> What you need to do: The records that follow are to be copied word for word. Pictures should be omitted.

> Extracted data:
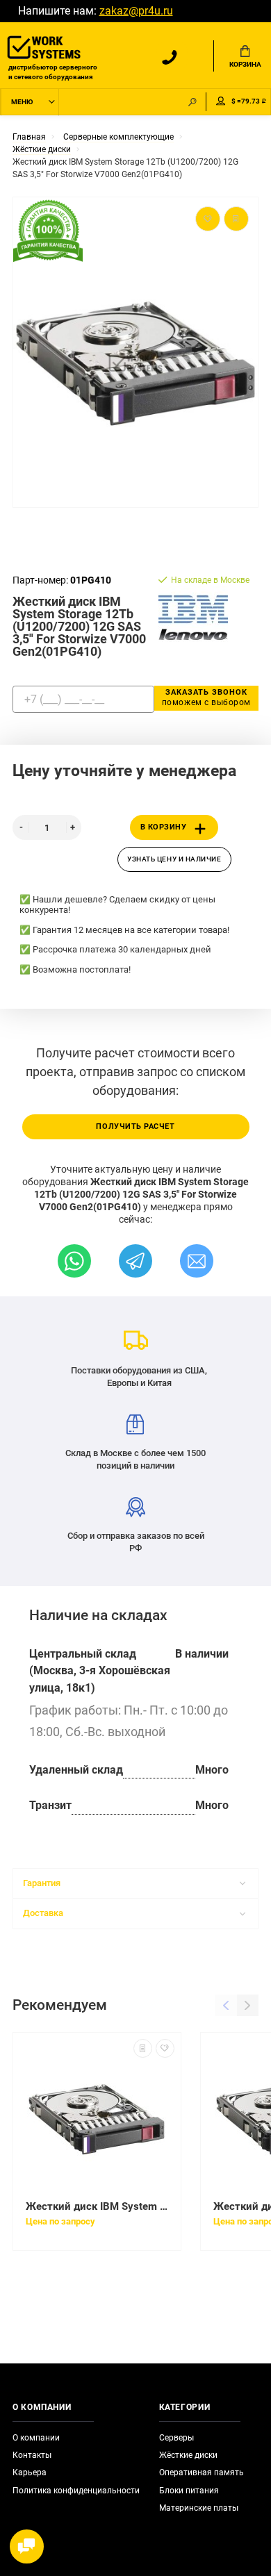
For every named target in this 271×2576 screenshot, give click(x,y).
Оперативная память (201, 2472)
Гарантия (41, 1883)
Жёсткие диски (188, 2455)
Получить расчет (135, 1126)
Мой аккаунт (221, 102)
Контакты (32, 2455)
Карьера (30, 2472)
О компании (36, 2438)
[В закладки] (165, 2048)
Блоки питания (189, 2490)
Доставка (43, 1913)
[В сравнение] (142, 2048)
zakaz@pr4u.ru (136, 11)
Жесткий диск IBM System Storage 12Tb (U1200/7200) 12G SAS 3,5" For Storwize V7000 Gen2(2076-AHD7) (97, 2206)
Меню (22, 102)
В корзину (163, 827)
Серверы (176, 2438)
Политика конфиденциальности (76, 2490)
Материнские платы (198, 2508)
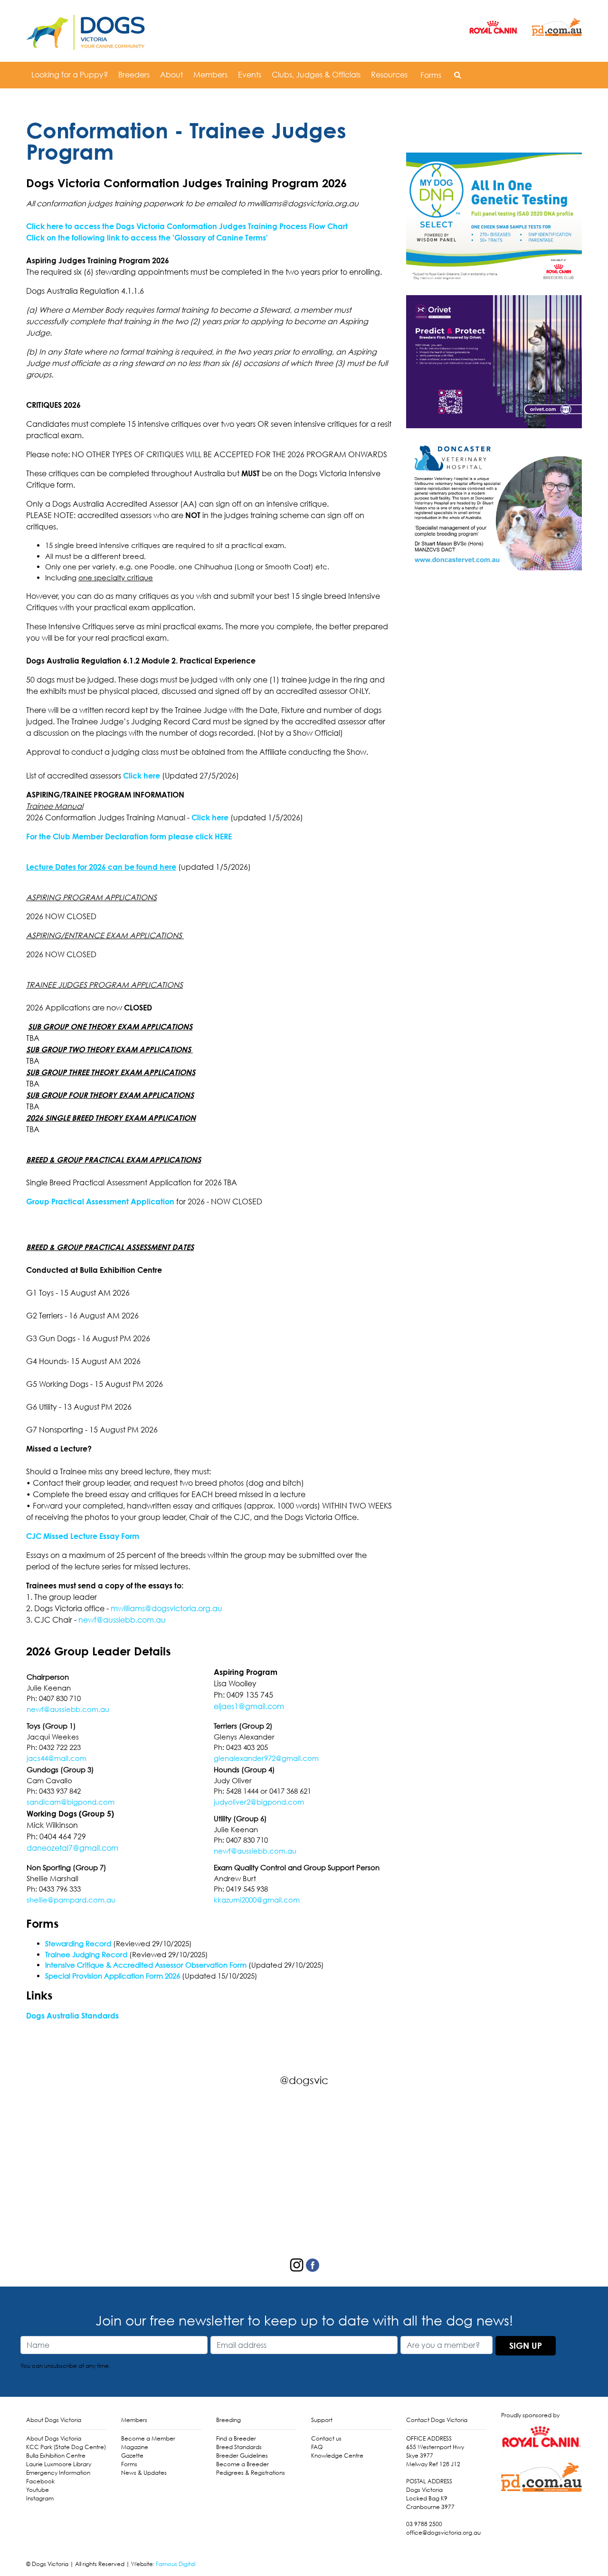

> Solution for this problem:
For every named target in this 271×2576 screenshot, give click(x,y).
Оперативная память (201, 2472)
Гарантия (41, 1883)
Жёсткие диски (188, 2455)
Получить расчет (135, 1126)
Мой аккаунт (221, 102)
Контакты (32, 2455)
Карьера (30, 2472)
О компании (36, 2438)
[В закладки] (165, 2048)
Блоки питания (189, 2490)
Доставка (43, 1913)
[В сравнение] (142, 2048)
zakaz@pr4u.ru (136, 11)
Жесткий диск IBM System Storage 12Tb (U1200/7200) 12G SAS 3,5" For Storwize V7000 Gen2(2076-AHD7) (97, 2206)
Меню (22, 102)
В корзину (163, 827)
Серверы (176, 2438)
Политика конфиденциальности (76, 2490)
Материнские платы (198, 2508)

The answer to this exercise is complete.